Dealing With Flaky UI Tests in iOS

1. Introduction

UI testing is a test technique, besides unit testing, to ensure product quality. While unit testing focuses on small portions (or units) of the system, UI testing aims to cover a wider user journey in the app. This testing technique helps engineers gain more confidence when developing, refactoring, and shipping the products to users. In the context of iOS development, UI testing plays a key role in product quality as the form of a feature shipped to users is usually through what they see on the app.

Despite its benefits, UI testing is also a source of headache when it comes to flakiness. UI tests have a higher level of integration (ie. many components are involved) as compared to unit tests. Therefore, flakiness is always part of the system.

In this post, we are going to discover what fators contribute to test flakiness and how to cope with them.

2. Background

2.1. What is Test Flakiness?

A flaky test is a test that produces different results (passed or failed) each time it runs.

2.2. What is UI Testing?

UI testing is a technique to test features of a software like how a user interacts with that software. This involves testing visual elements of the software. A test action could be a UI interaction (ex. tapping a button, typing an input, etc), or an assertion (ex. checking if a text is displayed).

A typical UI test flow in iOS apps would be:

2.3. Two Apps in UI Testing

UI testing in iOS involves two apps:

Note that these 2 apps are sandboxed and running in two different processes. Even if a framework (imported in both apps) has a global variable (ex. MyFramework.MyClass.myGlobalVariable), that variable is NOT shared across the two apps.

We can think of a UI test action as an inter-process communication between the runner app and the host app. What happens under the hood during a test execution are as follows:

Some UI test actions such as querying elements, or tapping/scrolling/toggling elements are supported by the XCTest framework. To perform more complicated actions such as triggering a database cleanup, we might need to implement the inter-process communication ourselves. Using TCP socket is a common choice for this purpose.

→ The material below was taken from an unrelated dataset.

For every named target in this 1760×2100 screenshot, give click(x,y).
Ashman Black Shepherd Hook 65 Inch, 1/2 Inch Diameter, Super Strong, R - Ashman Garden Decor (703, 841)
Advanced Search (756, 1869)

2.4. Polling-Checks in UI Testing

UI elements do not immediately show up on the screen. The delayed display could be due to animations, or network. Therefore, it is a common practice to do polling-checks in UI testing. The pseudo-implementation would be like this:

func waitForExistence(_ element: XCUIElement) -> XCUIElement? {
  var found: XCUIElement?
  while notExceedTimeout(timeout) {
    if element.exist {
      found = element
      break
    }
    sleep(pollingFrequency) // <-- wait a bit (ex. 0.1s), then check again
  }
  return found
}

In each iteration, we check the presence of an element. If not found, we wait a bit then check again. If the condition does not satisfy within a certain timeout, we throw a test failure.

2.5. End-To-End Testing vs. Workflow UI Testing

Testing mobile app flows usually includes both backend (BE) and frontend (FE). The system under testing (SUT) in mobile testing is the frontend, ie. the mobile app.

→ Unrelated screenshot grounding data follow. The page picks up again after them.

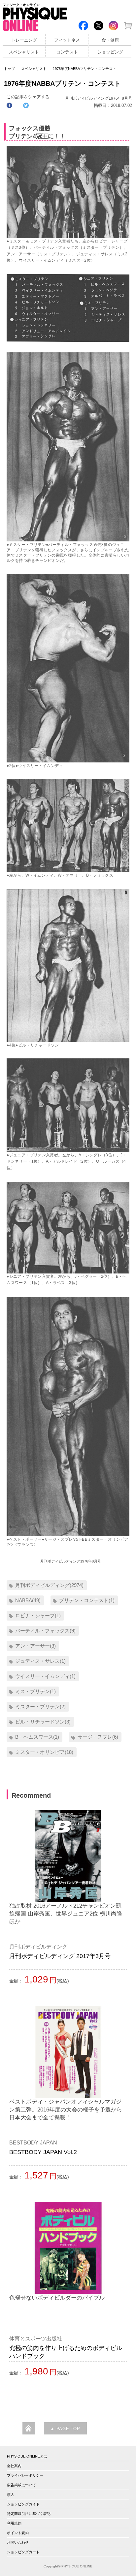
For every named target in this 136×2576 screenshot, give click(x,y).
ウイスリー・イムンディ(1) (45, 1676)
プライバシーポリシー (25, 2475)
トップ (9, 69)
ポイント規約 (18, 2533)
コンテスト (67, 52)
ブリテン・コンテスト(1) (87, 1600)
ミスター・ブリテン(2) (40, 1706)
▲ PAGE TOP (65, 2429)
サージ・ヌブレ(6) (98, 1737)
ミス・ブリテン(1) (35, 1691)
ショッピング (110, 52)
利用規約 (14, 2523)
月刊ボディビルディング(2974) (49, 1585)
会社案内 (14, 2466)
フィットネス (67, 40)
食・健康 (110, 40)
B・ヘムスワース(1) (37, 1737)
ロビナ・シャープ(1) (38, 1615)
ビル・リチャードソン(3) (43, 1721)
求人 (10, 2494)
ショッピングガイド (23, 2504)
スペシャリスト (24, 52)
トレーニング (24, 40)
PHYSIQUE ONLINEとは (27, 2456)
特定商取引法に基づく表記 (29, 2514)
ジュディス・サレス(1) (40, 1661)
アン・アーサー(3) (35, 1646)
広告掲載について (21, 2485)
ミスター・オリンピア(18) (44, 1752)
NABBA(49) (28, 1600)
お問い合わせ (18, 2542)
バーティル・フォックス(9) (45, 1630)
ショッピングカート (23, 2552)
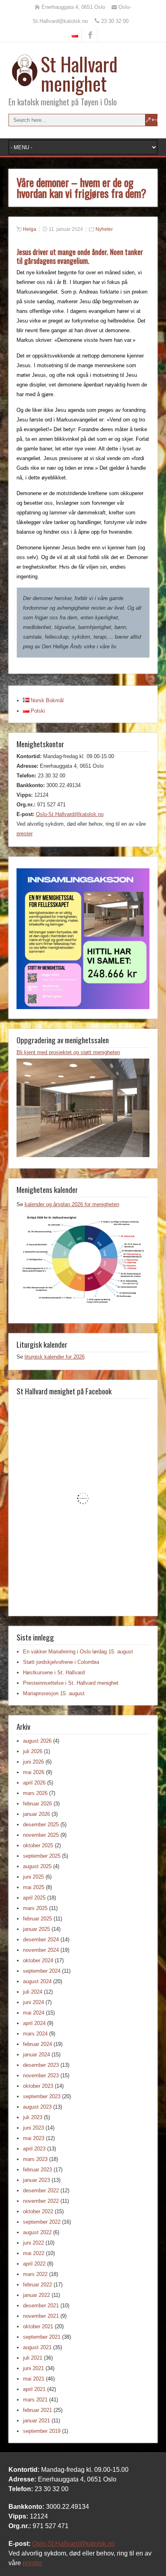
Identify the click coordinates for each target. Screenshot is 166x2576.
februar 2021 (37, 2410)
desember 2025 (41, 1824)
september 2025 (41, 1856)
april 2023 (34, 2149)
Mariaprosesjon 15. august (54, 1693)
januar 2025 (36, 1929)
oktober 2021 (38, 2326)
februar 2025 (37, 1919)
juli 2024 (32, 1992)
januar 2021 (36, 2421)
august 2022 (37, 2232)
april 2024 (34, 2023)
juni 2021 (33, 2368)
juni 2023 (33, 2128)
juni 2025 (33, 1877)
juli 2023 (32, 2117)
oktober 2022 (38, 2211)
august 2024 (37, 1981)
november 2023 (41, 2075)
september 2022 (41, 2222)
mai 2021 (33, 2379)
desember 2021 (41, 2306)
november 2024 (41, 1950)
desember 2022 (41, 2190)
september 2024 (41, 1971)
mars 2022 (35, 2274)
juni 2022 (33, 2243)
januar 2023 (36, 2180)
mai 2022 (33, 2253)
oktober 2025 (38, 1845)
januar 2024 (36, 2055)
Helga (29, 229)
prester (25, 834)
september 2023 (41, 2096)
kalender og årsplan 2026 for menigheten (72, 1204)
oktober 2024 (38, 1960)
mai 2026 (33, 1772)
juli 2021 (32, 2358)
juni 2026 (33, 1762)
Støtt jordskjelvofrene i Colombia (61, 1662)
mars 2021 (35, 2400)
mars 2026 (35, 1793)
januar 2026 (36, 1814)
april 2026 (34, 1783)
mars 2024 (35, 2034)
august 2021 (37, 2347)
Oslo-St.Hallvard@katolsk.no (70, 814)
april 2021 (34, 2389)
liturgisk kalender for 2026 (55, 1357)
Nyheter (104, 229)
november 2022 (41, 2201)
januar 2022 (36, 2295)
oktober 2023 (38, 2086)
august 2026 (37, 1741)
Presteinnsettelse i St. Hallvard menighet (70, 1683)
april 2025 (34, 1898)
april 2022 (34, 2264)
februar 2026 (37, 1804)
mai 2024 (33, 2013)
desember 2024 (41, 1940)
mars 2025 (35, 1908)
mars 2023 (35, 2159)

When using the real backend in UI testing, this approach is called “end-to-end (E2E) testing”. It involves testing the system from beginning to end (both backend and frontend). Usually, E2E testing is under automation QAs’ maintenance. Meanwhile, UI testing with a mock backend just cares about the frontend. This approach is to ensure app behaves correctly given a stable mock backend. To avoid the ambiguity, let’s call this approach “workflow UI testing”.

In this post, we scope the discussion to workflow UI testing only. We will talk about E2E testing in some upcoming posts. Note that the flakiness we are going to discuss also persists in E2E testing.

3. Contributing Factors to Flakiness

3.1. Shared Environments

Shared resources imply flakiness. Such resources for testing could be mocks/stubs, database, etc.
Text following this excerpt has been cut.